**TASK STATEMENT:** Using the entries that follow, write out the line containing "LoungeSachsenAnhalt (48, 2371)", the line containing "zakaz@termos-stroy.ru (97, 1855)", and every line between them, exactly and nothing else.

● ● ●

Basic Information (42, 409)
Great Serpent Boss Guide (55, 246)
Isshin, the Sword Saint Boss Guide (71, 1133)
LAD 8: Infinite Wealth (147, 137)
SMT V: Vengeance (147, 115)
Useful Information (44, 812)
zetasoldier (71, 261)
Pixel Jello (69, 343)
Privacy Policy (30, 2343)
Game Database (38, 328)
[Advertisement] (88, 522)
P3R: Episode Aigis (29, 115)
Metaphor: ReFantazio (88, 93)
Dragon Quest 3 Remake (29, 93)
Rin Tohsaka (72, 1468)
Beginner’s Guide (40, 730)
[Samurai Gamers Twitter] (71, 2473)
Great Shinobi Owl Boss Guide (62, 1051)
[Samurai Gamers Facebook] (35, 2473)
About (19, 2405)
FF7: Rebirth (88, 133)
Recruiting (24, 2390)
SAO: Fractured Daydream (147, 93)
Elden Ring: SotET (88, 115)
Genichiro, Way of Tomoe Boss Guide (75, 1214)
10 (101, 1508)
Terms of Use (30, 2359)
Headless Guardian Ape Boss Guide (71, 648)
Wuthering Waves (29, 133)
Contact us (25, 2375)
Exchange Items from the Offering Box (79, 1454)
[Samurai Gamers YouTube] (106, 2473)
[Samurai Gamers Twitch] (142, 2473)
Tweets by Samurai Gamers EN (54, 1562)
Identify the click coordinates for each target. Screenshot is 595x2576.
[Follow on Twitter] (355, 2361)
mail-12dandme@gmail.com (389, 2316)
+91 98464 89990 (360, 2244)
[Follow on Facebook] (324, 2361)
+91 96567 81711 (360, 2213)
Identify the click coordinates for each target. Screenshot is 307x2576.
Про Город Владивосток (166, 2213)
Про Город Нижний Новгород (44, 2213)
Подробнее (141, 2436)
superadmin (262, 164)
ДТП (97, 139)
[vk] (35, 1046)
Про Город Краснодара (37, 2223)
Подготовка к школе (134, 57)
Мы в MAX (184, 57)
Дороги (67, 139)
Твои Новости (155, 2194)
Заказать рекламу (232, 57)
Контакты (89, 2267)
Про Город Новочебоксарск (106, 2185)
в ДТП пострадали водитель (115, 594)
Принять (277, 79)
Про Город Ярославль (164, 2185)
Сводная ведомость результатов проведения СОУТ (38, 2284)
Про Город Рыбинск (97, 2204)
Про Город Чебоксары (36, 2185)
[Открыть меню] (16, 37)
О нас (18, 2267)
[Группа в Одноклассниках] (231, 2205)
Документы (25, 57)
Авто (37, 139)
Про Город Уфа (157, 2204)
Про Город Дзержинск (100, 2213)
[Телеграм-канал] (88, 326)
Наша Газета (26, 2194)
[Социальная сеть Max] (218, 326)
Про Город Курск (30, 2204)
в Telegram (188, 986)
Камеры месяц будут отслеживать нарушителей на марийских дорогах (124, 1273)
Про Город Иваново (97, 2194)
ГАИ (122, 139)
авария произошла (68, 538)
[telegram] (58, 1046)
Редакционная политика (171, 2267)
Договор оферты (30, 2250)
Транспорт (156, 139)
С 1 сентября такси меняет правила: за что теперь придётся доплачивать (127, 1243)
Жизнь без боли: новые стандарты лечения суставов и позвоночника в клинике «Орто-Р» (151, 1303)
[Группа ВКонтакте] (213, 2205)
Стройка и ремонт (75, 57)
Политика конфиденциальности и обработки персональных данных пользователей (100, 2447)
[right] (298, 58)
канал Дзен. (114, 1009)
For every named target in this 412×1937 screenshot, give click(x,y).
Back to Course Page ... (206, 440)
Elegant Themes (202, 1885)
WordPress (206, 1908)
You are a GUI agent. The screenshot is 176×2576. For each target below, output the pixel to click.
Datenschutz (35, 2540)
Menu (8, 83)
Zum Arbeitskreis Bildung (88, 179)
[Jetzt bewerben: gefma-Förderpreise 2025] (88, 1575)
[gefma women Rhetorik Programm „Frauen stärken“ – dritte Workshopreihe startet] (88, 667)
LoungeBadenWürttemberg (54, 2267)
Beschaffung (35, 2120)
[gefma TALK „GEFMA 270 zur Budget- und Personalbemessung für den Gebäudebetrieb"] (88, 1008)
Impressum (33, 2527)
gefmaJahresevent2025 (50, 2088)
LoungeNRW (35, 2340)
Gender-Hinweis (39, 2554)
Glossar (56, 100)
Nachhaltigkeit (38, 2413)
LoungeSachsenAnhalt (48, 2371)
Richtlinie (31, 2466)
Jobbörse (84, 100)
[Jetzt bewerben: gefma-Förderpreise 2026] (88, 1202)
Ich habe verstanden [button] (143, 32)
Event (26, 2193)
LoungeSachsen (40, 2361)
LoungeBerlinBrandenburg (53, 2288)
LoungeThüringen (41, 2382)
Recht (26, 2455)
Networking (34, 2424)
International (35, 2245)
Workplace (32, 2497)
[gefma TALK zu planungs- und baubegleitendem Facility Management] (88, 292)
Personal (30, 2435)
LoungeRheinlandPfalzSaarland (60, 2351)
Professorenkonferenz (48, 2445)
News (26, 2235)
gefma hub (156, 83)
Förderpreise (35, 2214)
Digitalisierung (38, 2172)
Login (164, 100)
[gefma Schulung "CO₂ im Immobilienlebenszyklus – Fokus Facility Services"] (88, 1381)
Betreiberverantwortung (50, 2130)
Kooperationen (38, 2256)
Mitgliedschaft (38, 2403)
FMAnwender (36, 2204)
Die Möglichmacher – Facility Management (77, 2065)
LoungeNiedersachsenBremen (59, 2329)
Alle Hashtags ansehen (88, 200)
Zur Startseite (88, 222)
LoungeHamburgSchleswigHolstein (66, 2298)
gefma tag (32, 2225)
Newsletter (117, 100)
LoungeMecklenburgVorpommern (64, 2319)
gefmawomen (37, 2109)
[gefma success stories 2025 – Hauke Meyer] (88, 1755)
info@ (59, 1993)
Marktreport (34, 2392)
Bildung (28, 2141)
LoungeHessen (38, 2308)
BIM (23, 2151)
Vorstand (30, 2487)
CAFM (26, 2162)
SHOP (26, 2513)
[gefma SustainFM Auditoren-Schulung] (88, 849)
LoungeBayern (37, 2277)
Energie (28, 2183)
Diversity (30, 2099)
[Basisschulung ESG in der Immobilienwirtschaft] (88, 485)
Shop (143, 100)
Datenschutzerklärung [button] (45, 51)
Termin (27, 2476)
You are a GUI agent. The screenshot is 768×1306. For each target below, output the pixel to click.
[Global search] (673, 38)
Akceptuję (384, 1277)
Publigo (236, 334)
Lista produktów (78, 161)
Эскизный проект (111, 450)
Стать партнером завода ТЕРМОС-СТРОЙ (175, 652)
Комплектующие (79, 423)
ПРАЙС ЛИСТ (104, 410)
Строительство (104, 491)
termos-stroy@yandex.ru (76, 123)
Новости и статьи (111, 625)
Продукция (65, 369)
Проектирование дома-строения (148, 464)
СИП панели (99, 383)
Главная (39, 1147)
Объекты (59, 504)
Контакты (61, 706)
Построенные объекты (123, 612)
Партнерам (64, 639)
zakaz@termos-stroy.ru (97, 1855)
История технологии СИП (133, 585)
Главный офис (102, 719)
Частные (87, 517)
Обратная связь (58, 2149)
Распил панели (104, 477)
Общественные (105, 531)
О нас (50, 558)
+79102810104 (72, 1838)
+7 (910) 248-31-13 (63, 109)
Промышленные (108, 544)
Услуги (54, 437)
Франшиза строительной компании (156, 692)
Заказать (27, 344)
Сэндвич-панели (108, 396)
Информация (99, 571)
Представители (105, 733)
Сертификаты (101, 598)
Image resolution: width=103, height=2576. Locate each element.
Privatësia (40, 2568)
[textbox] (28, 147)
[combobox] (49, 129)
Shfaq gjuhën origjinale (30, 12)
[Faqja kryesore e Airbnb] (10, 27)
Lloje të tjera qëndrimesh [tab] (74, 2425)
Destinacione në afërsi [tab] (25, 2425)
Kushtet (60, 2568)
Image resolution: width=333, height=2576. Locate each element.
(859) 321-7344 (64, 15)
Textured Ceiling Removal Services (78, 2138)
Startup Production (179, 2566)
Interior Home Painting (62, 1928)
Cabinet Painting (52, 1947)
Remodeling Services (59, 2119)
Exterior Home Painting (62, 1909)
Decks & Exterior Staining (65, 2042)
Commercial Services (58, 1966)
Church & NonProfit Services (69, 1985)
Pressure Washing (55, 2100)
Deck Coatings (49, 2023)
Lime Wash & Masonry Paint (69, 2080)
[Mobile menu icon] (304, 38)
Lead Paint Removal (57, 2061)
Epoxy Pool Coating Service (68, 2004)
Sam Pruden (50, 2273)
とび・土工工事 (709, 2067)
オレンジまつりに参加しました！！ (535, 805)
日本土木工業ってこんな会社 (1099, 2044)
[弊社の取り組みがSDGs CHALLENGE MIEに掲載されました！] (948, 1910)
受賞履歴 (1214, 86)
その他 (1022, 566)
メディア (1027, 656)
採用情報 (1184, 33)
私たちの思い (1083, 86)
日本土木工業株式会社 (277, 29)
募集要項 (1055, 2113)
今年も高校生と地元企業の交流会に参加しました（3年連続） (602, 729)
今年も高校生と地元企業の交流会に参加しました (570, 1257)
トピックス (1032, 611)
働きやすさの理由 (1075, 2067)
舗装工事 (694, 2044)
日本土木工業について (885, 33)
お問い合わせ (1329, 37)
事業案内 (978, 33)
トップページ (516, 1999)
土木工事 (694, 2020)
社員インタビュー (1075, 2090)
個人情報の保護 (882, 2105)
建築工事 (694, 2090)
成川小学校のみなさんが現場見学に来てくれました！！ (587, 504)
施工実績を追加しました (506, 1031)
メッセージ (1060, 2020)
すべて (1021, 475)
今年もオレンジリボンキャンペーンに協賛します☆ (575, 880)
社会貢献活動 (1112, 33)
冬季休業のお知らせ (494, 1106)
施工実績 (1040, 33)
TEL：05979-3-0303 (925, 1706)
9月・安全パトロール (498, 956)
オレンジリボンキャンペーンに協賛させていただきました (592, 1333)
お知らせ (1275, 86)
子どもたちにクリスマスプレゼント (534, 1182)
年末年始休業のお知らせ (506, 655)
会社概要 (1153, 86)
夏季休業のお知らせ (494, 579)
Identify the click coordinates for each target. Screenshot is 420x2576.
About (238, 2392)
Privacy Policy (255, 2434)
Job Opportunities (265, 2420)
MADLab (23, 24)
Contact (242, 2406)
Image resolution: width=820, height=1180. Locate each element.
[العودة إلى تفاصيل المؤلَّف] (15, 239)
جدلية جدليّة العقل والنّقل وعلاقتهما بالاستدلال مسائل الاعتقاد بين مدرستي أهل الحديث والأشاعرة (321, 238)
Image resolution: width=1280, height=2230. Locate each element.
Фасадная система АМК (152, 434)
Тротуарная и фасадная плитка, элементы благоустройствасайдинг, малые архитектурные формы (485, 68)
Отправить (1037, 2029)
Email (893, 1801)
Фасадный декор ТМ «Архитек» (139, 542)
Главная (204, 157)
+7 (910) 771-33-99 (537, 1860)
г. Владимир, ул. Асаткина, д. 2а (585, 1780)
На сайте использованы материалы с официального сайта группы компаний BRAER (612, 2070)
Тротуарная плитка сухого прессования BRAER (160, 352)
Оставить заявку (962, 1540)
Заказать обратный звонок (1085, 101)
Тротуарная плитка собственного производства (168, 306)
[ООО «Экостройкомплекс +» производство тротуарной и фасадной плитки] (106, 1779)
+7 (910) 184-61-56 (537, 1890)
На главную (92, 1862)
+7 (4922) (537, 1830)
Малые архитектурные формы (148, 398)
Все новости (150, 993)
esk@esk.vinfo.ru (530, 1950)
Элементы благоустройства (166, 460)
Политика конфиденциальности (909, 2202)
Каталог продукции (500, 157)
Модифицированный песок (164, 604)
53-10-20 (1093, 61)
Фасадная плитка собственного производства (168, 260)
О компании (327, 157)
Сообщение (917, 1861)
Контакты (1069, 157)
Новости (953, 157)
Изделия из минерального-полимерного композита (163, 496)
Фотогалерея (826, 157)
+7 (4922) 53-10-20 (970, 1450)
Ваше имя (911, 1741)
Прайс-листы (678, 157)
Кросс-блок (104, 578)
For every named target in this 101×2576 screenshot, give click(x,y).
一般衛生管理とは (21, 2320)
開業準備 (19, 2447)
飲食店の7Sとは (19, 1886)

● ● ●

**EXERCISE RESPONSE:**
LoungeSachsenAnhalt (48, 2371)
Richtlinie (31, 2466)
Jobbörse (84, 100)
[Jetzt bewerben: gefma-Förderpreise 2026] (88, 1202)
Ich habe verstanden [button] (143, 32)
Event (26, 2193)
LoungeSachsen (40, 2361)
LoungeBerlinBrandenburg (53, 2288)
LoungeThüringen (41, 2382)
Recht (26, 2455)
Networking (34, 2424)
International (35, 2245)
Workplace (32, 2497)
[gefma TALK zu planungs- und baubegleitendem Facility Management] (88, 292)
Personal (30, 2435)
LoungeRheinlandPfalzSaarland (60, 2351)
Professorenkonferenz (48, 2445)
News (26, 2235)
gefma hub (156, 83)
Förderpreise (35, 2214)
Digitalisierung (38, 2172)
Login (164, 100)
[gefma Schulung "CO₂ im Immobilienlebenszyklus – Fokus Facility Services"] (88, 1381)
Betreiberverantwortung (50, 2130)
Kooperationen (38, 2256)
Mitgliedschaft (38, 2403)
FMAnwender (36, 2204)
Die Möglichmacher – Facility Management (77, 2065)
LoungeNiedersachsenBremen (59, 2329)
Alle Hashtags ansehen (88, 200)
Zur Startseite (88, 222)
LoungeHamburgSchleswigHolstein (66, 2298)
gefma tag (32, 2225)
Newsletter (117, 100)
LoungeMecklenburgVorpommern (64, 2319)
gefmawomen (37, 2109)
[gefma success stories 2025 – Hauke Meyer] (88, 1755)
info@ (59, 1993)
Marktreport (34, 2392)
Bildung (28, 2141)
LoungeHessen (38, 2308)
BIM (23, 2151)
Vorstand (30, 2487)
CAFM (26, 2162)
SHOP (26, 2513)
[gefma SustainFM Auditoren-Schulung] (88, 849)
LoungeBayern (37, 2277)
Energie (28, 2183)
Diversity (30, 2099)
[Basisschulung ESG in der Immobilienwirtschaft] (88, 485)
Shop (143, 100)
Datenschutzerklärung [button] (45, 51)
Termin (27, 2476)
You are a GUI agent. The screenshot is 768×1306. For each target below, output the pixel to click.
[Global search] (673, 38)
Akceptuję (384, 1277)
Publigo (236, 334)
Lista produktów (78, 161)
Эскизный проект (111, 450)
Стать партнером завода ТЕРМОС-СТРОЙ (175, 652)
Комплектующие (79, 423)
ПРАЙС ЛИСТ (104, 410)
Строительство (104, 491)
termos-stroy@yandex.ru (76, 123)
Новости и статьи (111, 625)
Продукция (65, 369)
Проектирование дома-строения (148, 464)
СИП панели (99, 383)
Главная (39, 1147)
Объекты (59, 504)
Контакты (61, 706)
Построенные объекты (123, 612)
Партнерам (64, 639)
zakaz@termos-stroy.ru (97, 1855)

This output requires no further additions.